Bref tous ces poisons associés à la mort, sortes de réactifs de la mort, portent en eux des propriétés supposées pouvoir apporter aussi des solutions possibles pour celui qui meurt. On volt là toujours à l’œuvre la logique du pharmakon, avec le double aspect de la substance quand elle est associée à la mort, à la fois cause de la mort et issue possible. Le poison introduit donc à cette logique binaire, ambivalente – dans le poison, il y a aussi la solution. Là où le toxique est dans une logique cause- effet linéaire, le poison implique une dialectique, un nouage d’effets négatifs et positifs. Bref, avec le poison, contrairement au toxique, l’effet négatif comprend aussi la possibilité d’une réponse, d’une solution, le négatif et le positif s’enchaînant sans frontière, comme dans la bande de Moebius.
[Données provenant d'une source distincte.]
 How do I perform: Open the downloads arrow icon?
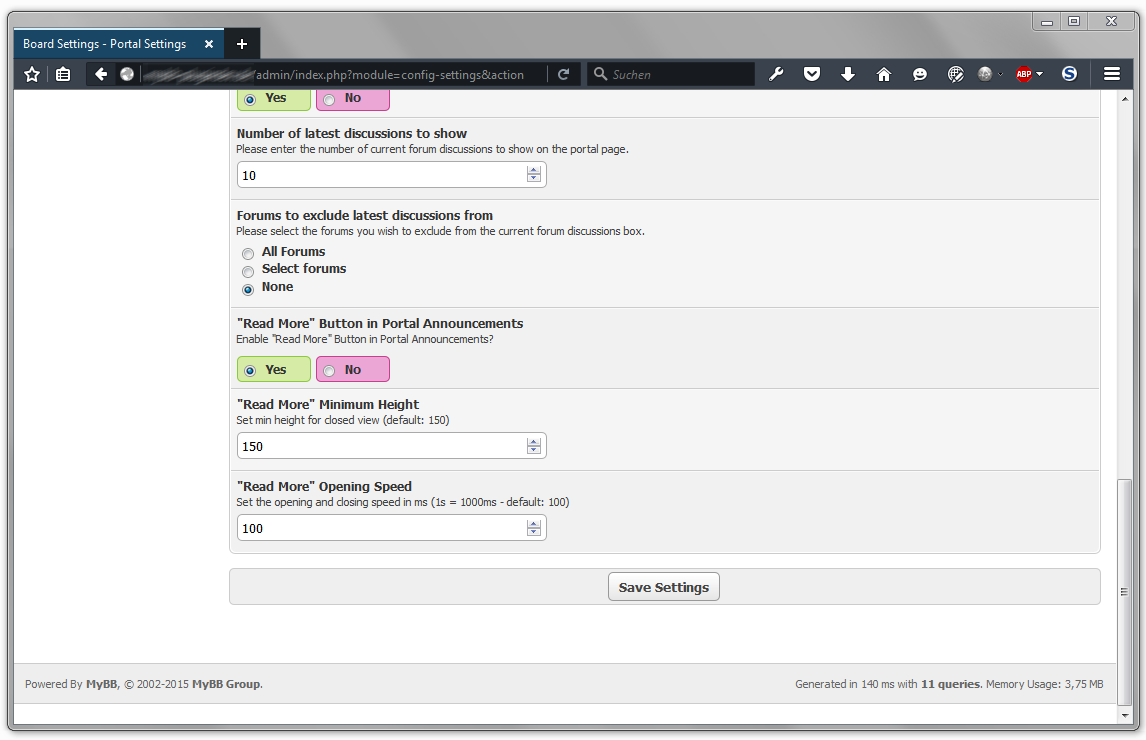pos(848,74)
La parole du père d’Hamlet le paralyse, mais elle lui révèle aussi la clé de l’énigme. Elle scelle l’impasse en même temps qu’elle lui indique potentiellement la voie pour s’en sortir, pour autant qu’il puisse la prendre. La parole a une double valence : en elle, peut résider à la fois le mal et le remède. Qu’un sujet soit soumis au poison de la parole, y compris de la parole destructrice d’un père dit toxique, ne veut pas dire qu’il se retrouve pour toujours pris au piège. L’enjeu est qu’il puisse faire de ce poison un remède, son propre remède. Tel est le pari de la psychanalyse : qu’on puisse se servir de ce qui a scellé l’impasse pour en faire une solution, pour s’inventer son issue singulière, au-delà du piège qui s’est refermé sur soi.